While the promoters of Flatline acknowledge participants will be pushed to their maximum physical limits, even a 'gentle' stretching class can be dangerous for deconditioned individuals.
So how can you be sure your fitness activity, class or personal training session won't end in disaster? You can't, that's the honest truth.
There are no guarantees your good intentions to get fitter, lose weight or tone up could instead result in injury, exacerbate an existing medical condition, or even lead to your death. This is why every client I train must sign a 'death waiver', a disclaimer acknowledging the risks and although a paramedic isn't on standby, I am ready to administer CPR if needed. Far from indicating how brutal, risky and 'extreme' these sessions are my clients, and those of other trainers up and down the country, are in safe hands. This is down to the pre-screening process all qualified and respected instructors will carry out with their 'in person' clients and class participants and increasingly, in our digital world, online clients. In addition all fitness professionals are expected to hold a First Aid qualification and to have adequate personal liability insurance to the sum of £5 million.
A health screening form, often referred to as a PAR Q (physical activity readiness questionnaire), is something anyone taking part in organised exercise should complete. It asks a series of questions designed to establish current health status, identify underlying conditions, and previous medical history. It provides a talking point and opportunity for the fitness professional to explore any particular issues, refer to a medical practitioner for guidance if necessary, and eliminate anyone they are not qualified to work with. It shows a duty of care and, importantly, is a legal requirement. Failure to complete a medical screening form could not only end in disaster for the client, but invalidate any insurance, and result in an expensive legal claim for the trainer. Having completed and discussed this PAR Q, exercisers should then be fully briefed of any risk before signing the 'death waiver' or an Informed Consent Agreement, as we prefer to call it in the fitness industry!
Before all this talk of risk, injury and death in the gym completely puts you off getting fitter it's important to emphasis the real killer is much closer to home than you think. Your desk, chair and sofa may not come with a 'death waiver' but being sedentary and inactive is recognised as one of the biggest health threats of our time.
In July Public Health England produced new guidelines and recommendations outlining minimal activity levels for adults.

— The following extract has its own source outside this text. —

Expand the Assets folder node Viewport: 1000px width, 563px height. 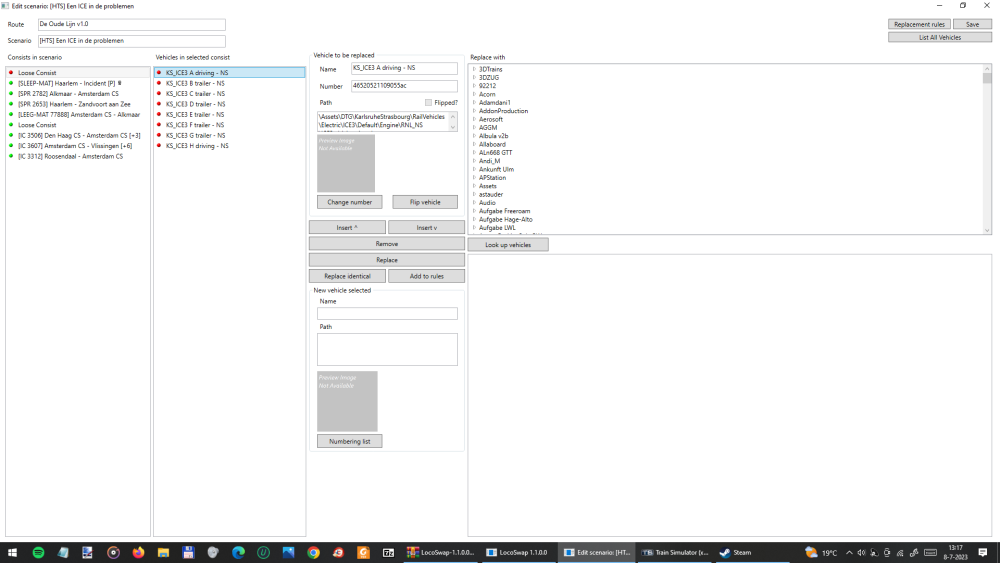473,186
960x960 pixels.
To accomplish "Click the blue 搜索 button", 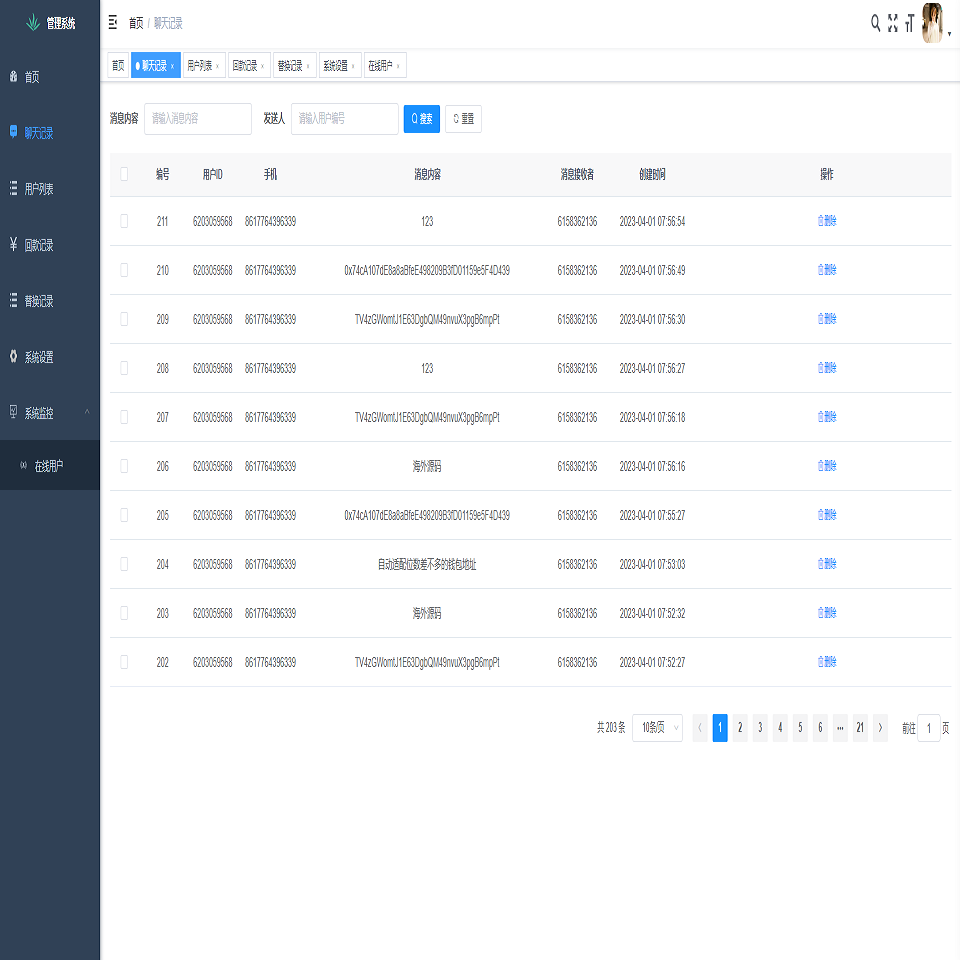I will click(x=421, y=119).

These guidelines are aimed to not only improve the declining health of the nation but address the drain on resources and the NHS. Current estimates suggest physical inactivity is costing the UK £7.4 billion a year including £0.9 billion to the NHS alone.
Low physical activity has been identified as one of the top 10 causes of disease and disability in England.
If we can encourage less active people to become more active we could prevent one in ten cases of stroke and heart disease in the UK, and one in six deaths from any cause. Furthermore, regular physical activity can help to prevent and manage over 20 chronic conditions and diseases, many of which are on the rise and affecting people at an earlier age.
The good news is you don't need to train at the extreme level, like a Flatline class, to reap the health benefits of physical activity. Public Health Guidelines state adults should accumulate 150 minutes of moderate intensity physical activity each week, in bouts of 10 minutes or more, to help improve both physical and mental health. This can be made up of activities such as walking, cycling, gardening and even chores like washing the car.
With this in mind, you've probably been sitting down for long enough reading this article. It's time to get up, get moving, and remember although desks don't come with a 'death waiver' too much time at one is riskier than the average fitness class.